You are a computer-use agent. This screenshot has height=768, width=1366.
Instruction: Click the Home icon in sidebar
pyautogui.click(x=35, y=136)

^^^^^^^^

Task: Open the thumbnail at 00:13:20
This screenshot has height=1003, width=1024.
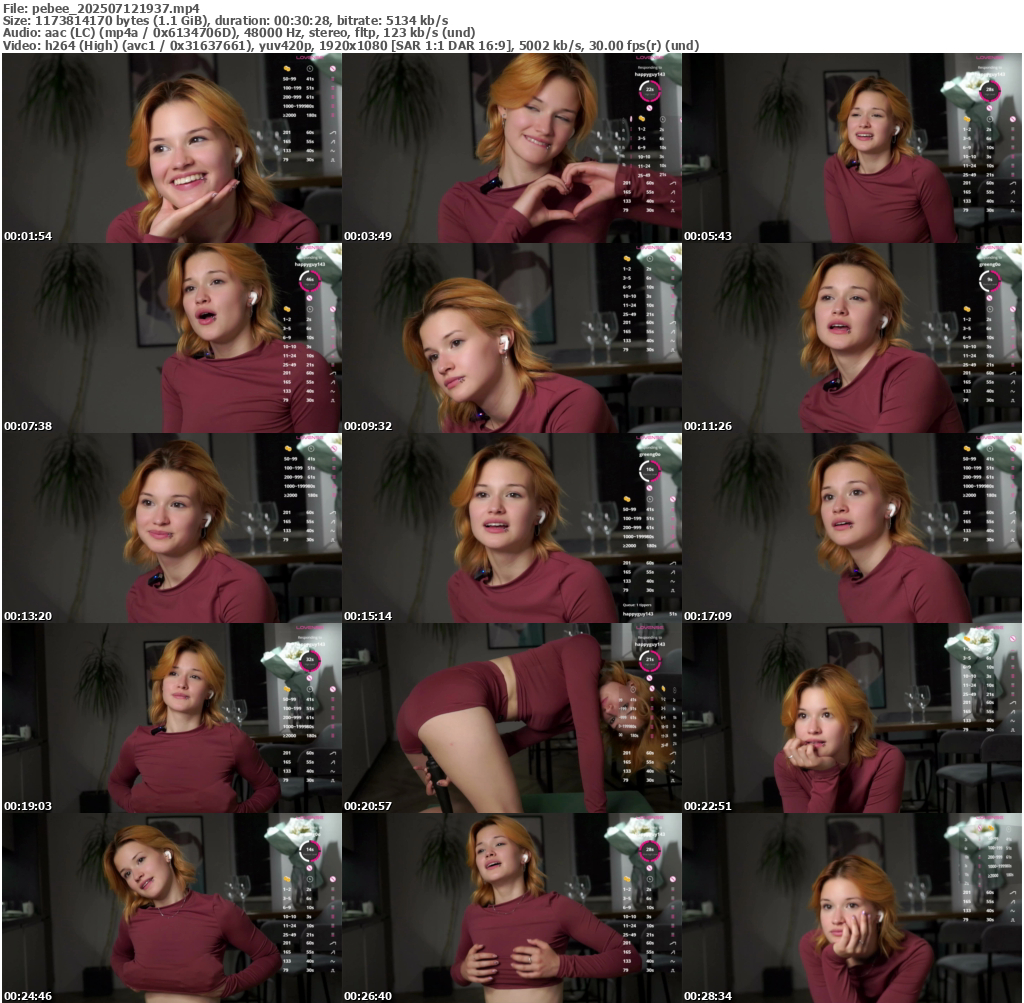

^^^^^^^^

WRITTEN TASK:
Please quote every row exactly, from the line containing "You are a computer-use" down to the line containing "pyautogui.click(x=35, y=136)", both included.

WRITTEN ANSWER:
You are a computer-use agent. This screenshot has height=768, width=1366.
Instruction: Click the Home icon in sidebar
pyautogui.click(x=35, y=136)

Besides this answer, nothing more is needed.